If you are retiring at the end of 2024, you may have already completed and submitted your retirement applications and have begun counting down the days until your life after retirement begins. Completing the applications for retirement includes making some very important and sometimes irrevocable decisions.
Here are the retirement decisions that require careful consideration since they cannot be changed once you have been separated from your agency roles.
Date of Final Separation: AKA your retirement date.
Location of this decision:
- SF 3107 (FERS Application for Immediate Retirement), Section B, #2
- SF 2801 (CSRS Application for Immediate Retirement), Section B, #2
- RI 92-19 (FERS Application for Deferred or Postponed Retirement), Schedule B for applicants with immediate MRA + 10 eligibility, Part 2 and Schedule C for Applicants with Deferred MRA + 10 eligibility
For employees who are old enough with enough service to retire with an immediate unreduced benefit (MRA with 30 years of service; 60 with 20 years of service; or 62 with at least 5 years of creditable civilian service for FERS and 55 with 30 years; 60 with 20; or 62 with 5 years for CSRS), retirement is considered a voluntary action and you may change your mind up to the last day on the job as well as during the time while your claim is being finalized.
Once the payment based on your application has been authorized, your retirement is then permanent.
Keep in mind that if you withdraw your application after your date of final separation from your agency, you are still “separated” and would be required to be reinstated. Additionally, you may not withdraw your application if OPM has received a certified copy of a qualifying court order awarding benefits to a spouse or a former spouse.
There is also an exception allowing an agency to decline your withdrawal of a retirement application when there is a valid reason and explains this reason in writing (from 5 CFR Part 715).
A valid reason includes but is not limited to, administrative disruption or the hiring or commitment to hire a replacement.
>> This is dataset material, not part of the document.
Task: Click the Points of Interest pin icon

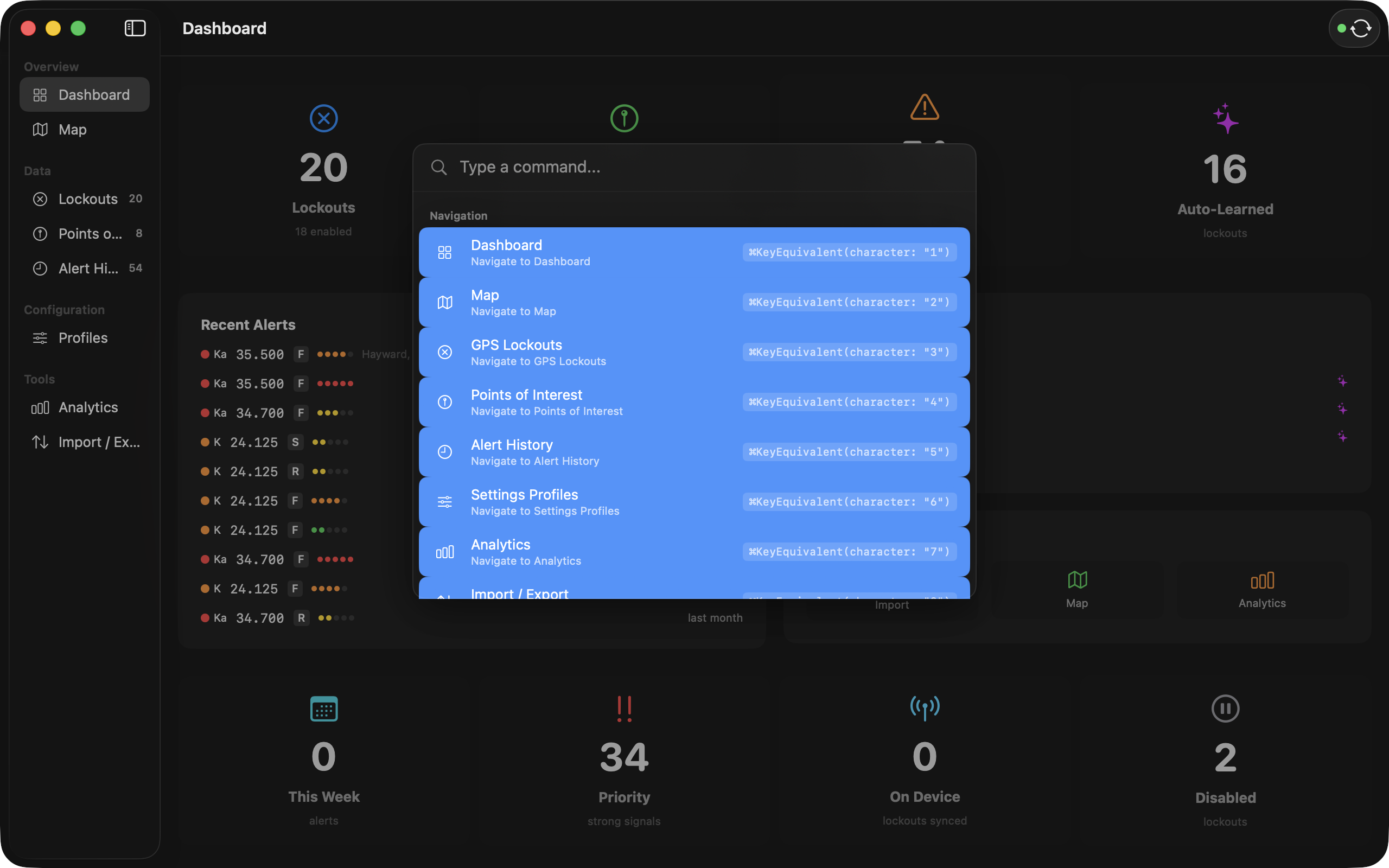Action: (x=40, y=234)
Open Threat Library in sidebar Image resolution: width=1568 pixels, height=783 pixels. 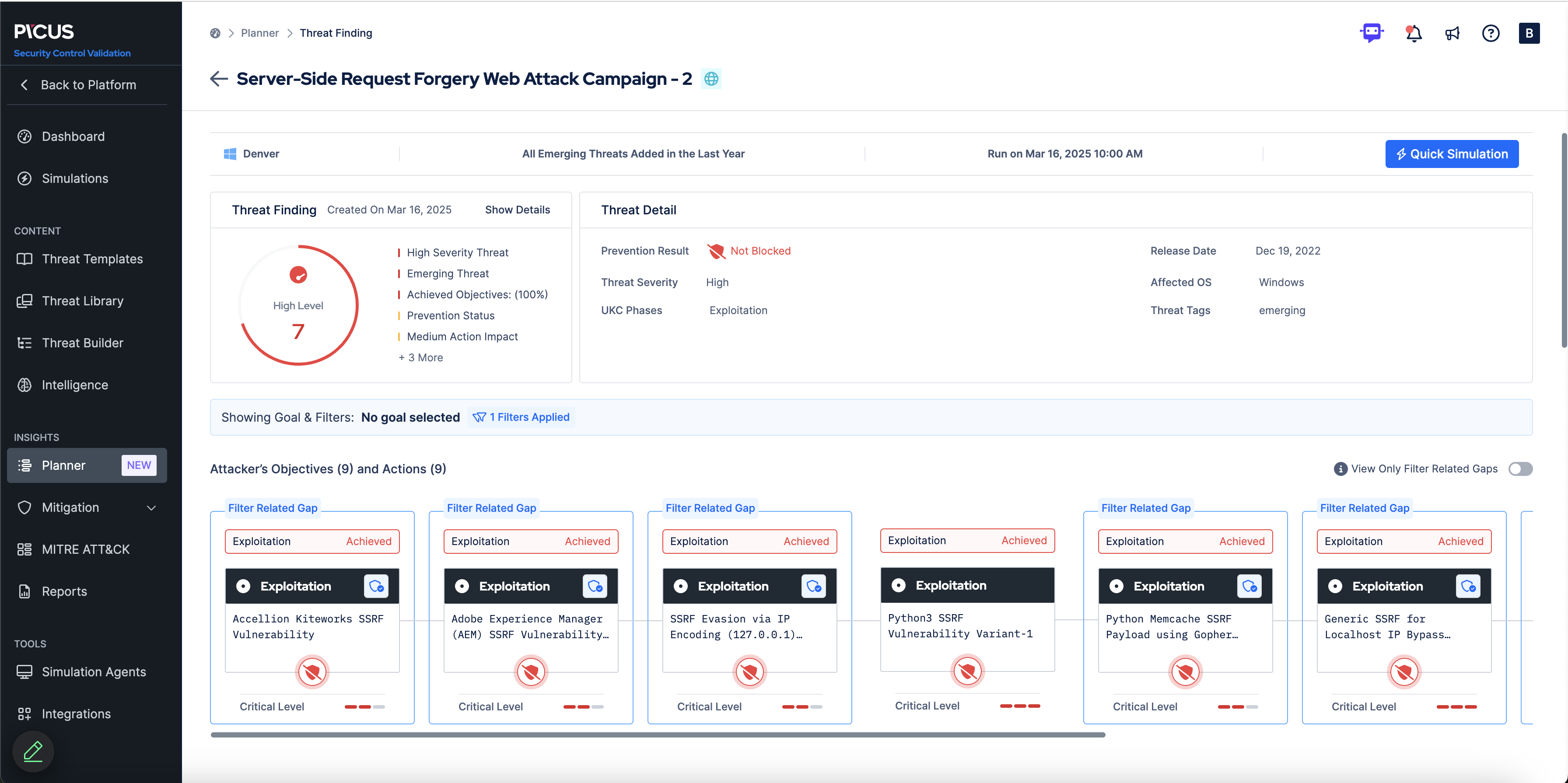click(x=82, y=301)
Avoidance of adverse action proceedings is not a valid reason.
An involuntary separation may qualify an employee for a discontinued service retirement when the separation is against the will and without the consent of the employee other than a separation for cause misconduct or delinquency.
This situation includes a reduction-in-force (RIF), abolishment of position, lack of funds, expiration of an incumbent’s term of office, and unacceptable performance (unless due to employee misconduct), along with other situations as outlined in 5 CFR 831.503 Regulations.